Um segundo levantamento em numerário, no valor de 600 mil euros, foi realizado em Lisboa, na agência do BCP da rua do Ouro. Neste caso (e ao contrário do milhão de euros), o MP entende que conseguiu provas do pagamento de 50 mil euros a Carlos Baptista, Pedro Mora, Armando Sousa Rodrigues, Marcos Lagoa, Carlos Godinho Simões e Luís Vilar. Enquanto os primeiros cinco arguidos são por isso acusados de fraude fiscal, Vilar é acusado de corrupção por se considerar que os 105 mil euros (além da primeira tranche de 50 mil, Macedo pagou mais 55 mil euros ao socialista) que recebeu da Demagre a coberto de uma avença, foram uma contrapartida para aprovar o arrendamento de parte do prédio dos CTT à Câmara de Coimbra.

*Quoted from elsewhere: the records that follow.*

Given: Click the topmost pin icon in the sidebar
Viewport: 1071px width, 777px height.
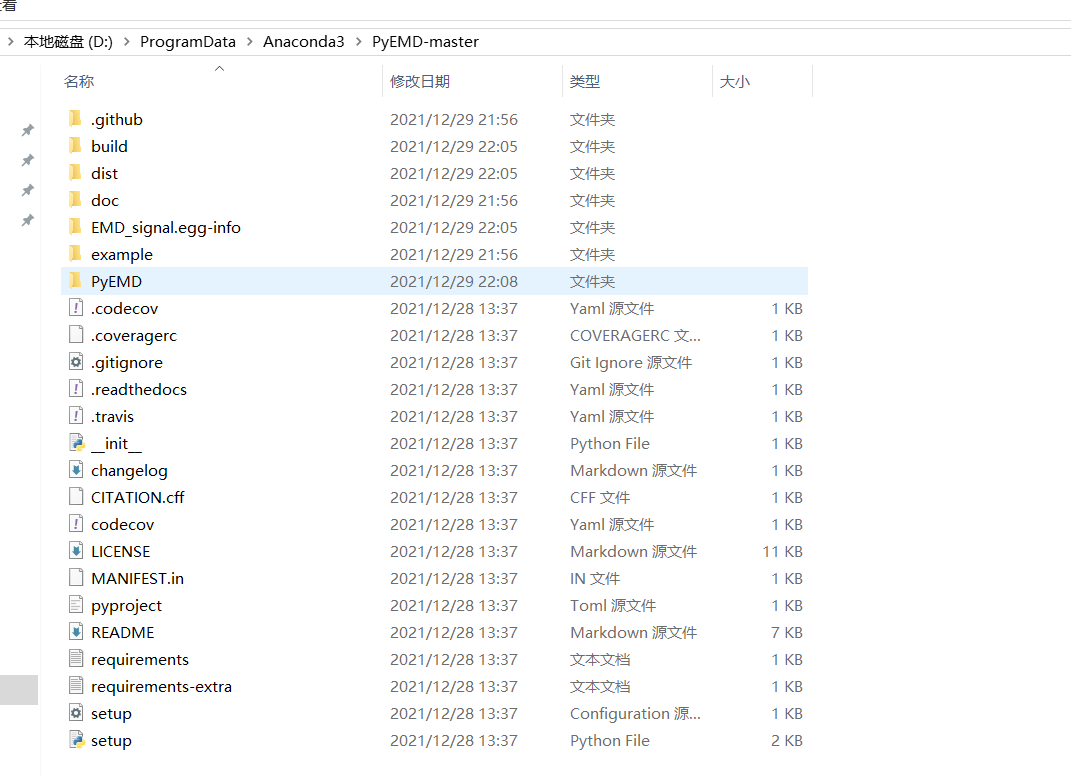Looking at the screenshot, I should click(x=27, y=129).
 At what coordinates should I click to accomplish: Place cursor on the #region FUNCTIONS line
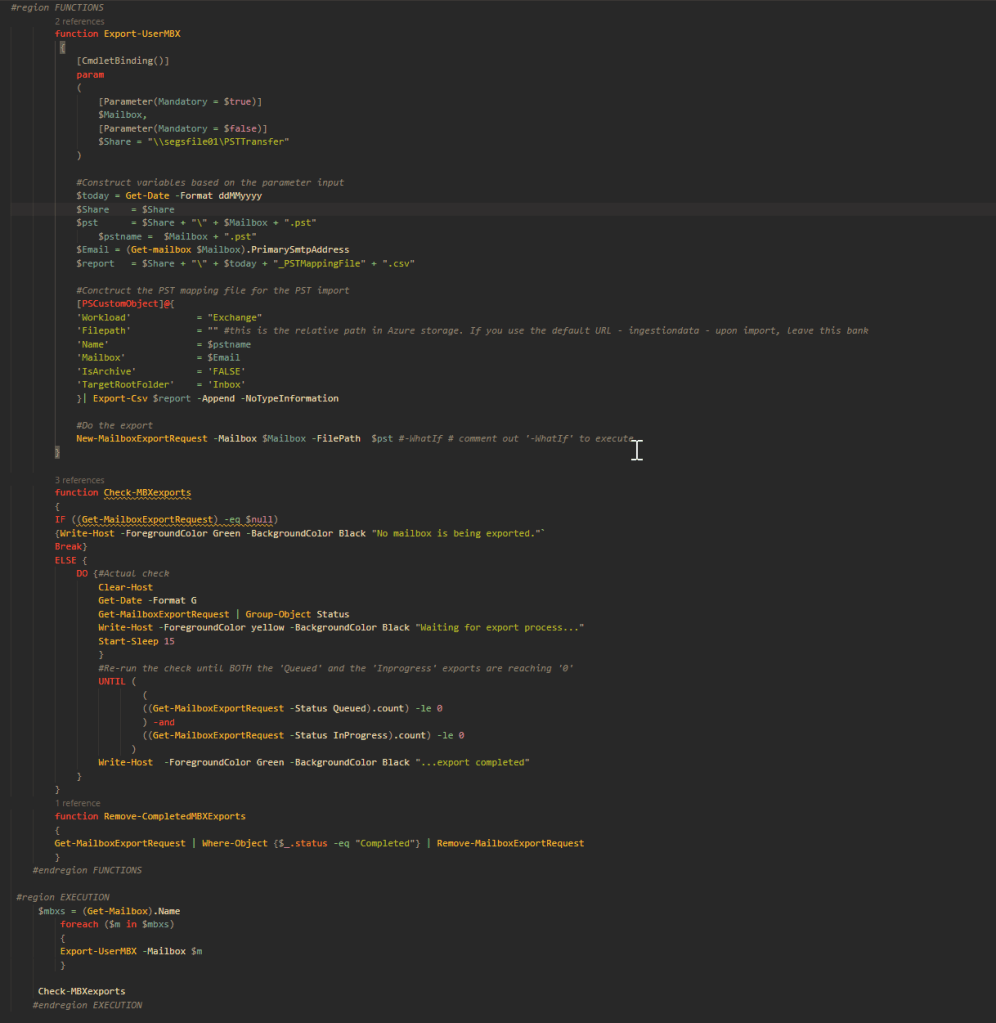[x=57, y=8]
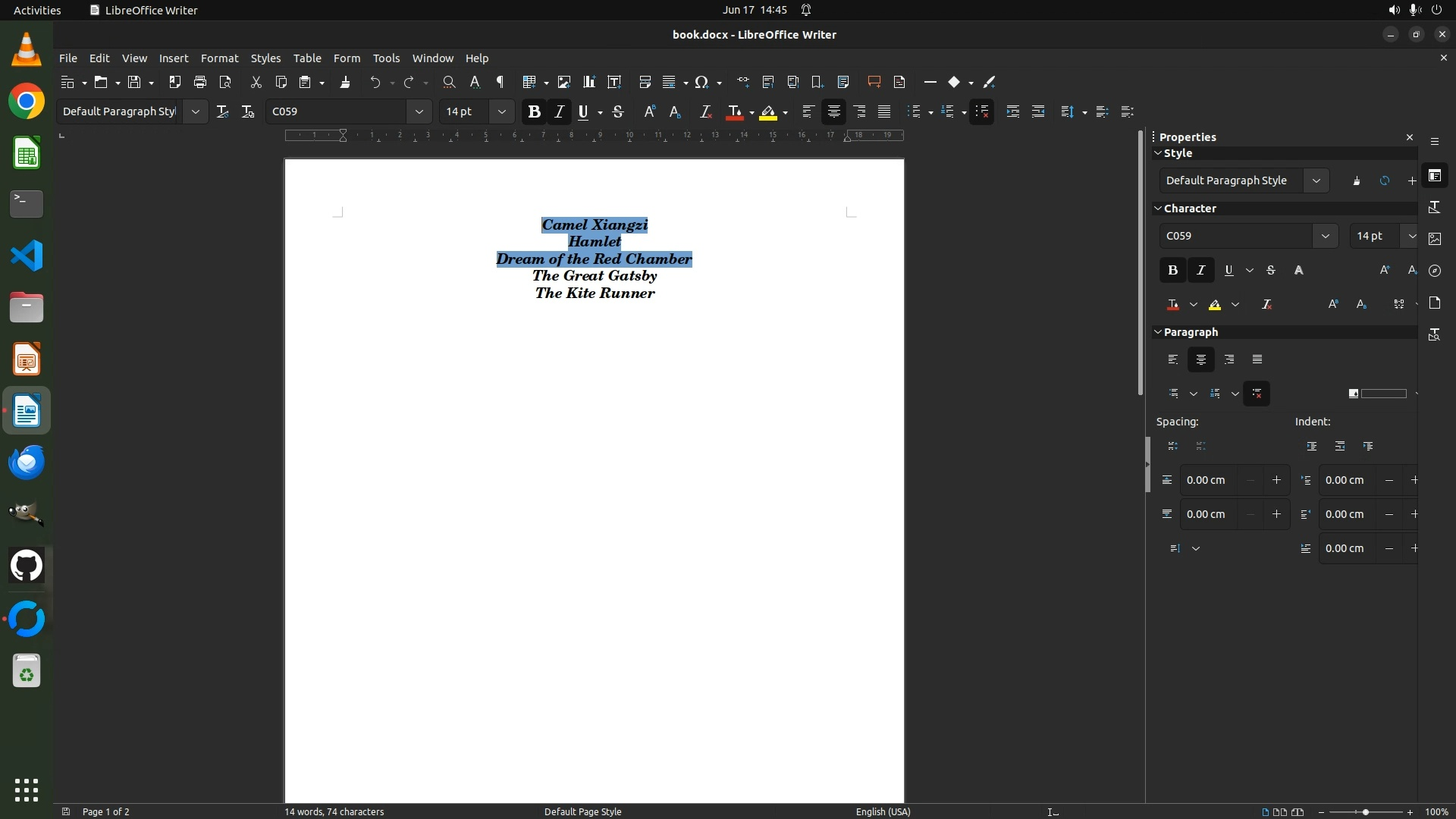Viewport: 1456px width, 819px height.
Task: Click the Find & Replace magnifier icon
Action: coord(449,82)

Vilar foi o único vereador da autarquia a ser acusado. Todo o Executivo camarário, incluindo o presidente, Carlos Encarnação, estava indiciado por prevaricação por causa desse arrendamento – mas, e apesar de ter detectado várias irregularidades administrativas, o MP considerou que limitaram-se a confiar nos serviços e agiram de boa-fé.
O caso também foi arquivado quanto a Paulo Pereira Coelho (ex-secretário de Estado de Santana Lopes) e a Paulo Miraldo (chefe de gabinete do ex-ministro das Obras Públicas António Mexia), indiciados de tráfico de influências por também terem recebido ‘luvas’ de 50 mil euros (que não foram detectados nas suas contas bancárias) para influenciarem entidades públicas de Coimbra. O MP considerou o crime prescrito.
O mesmo não aconteceu com o ex-administrador Gonçalo Leónidas da Rocha. Este foi mandatado por Horta e Costa, em 2003, para negociar a contratação da consultora Roland Berger pelos CTT. O gestor, segundo o MP, acordou com António Bernardo, sócio da Roland Berger, a sua saída para esta empresa de consultoria após o término do seu mandato nos Correios. Na Roland Berger, Rocha recebeu por seis meses de trabalho cerca de 83 mil euros brutos.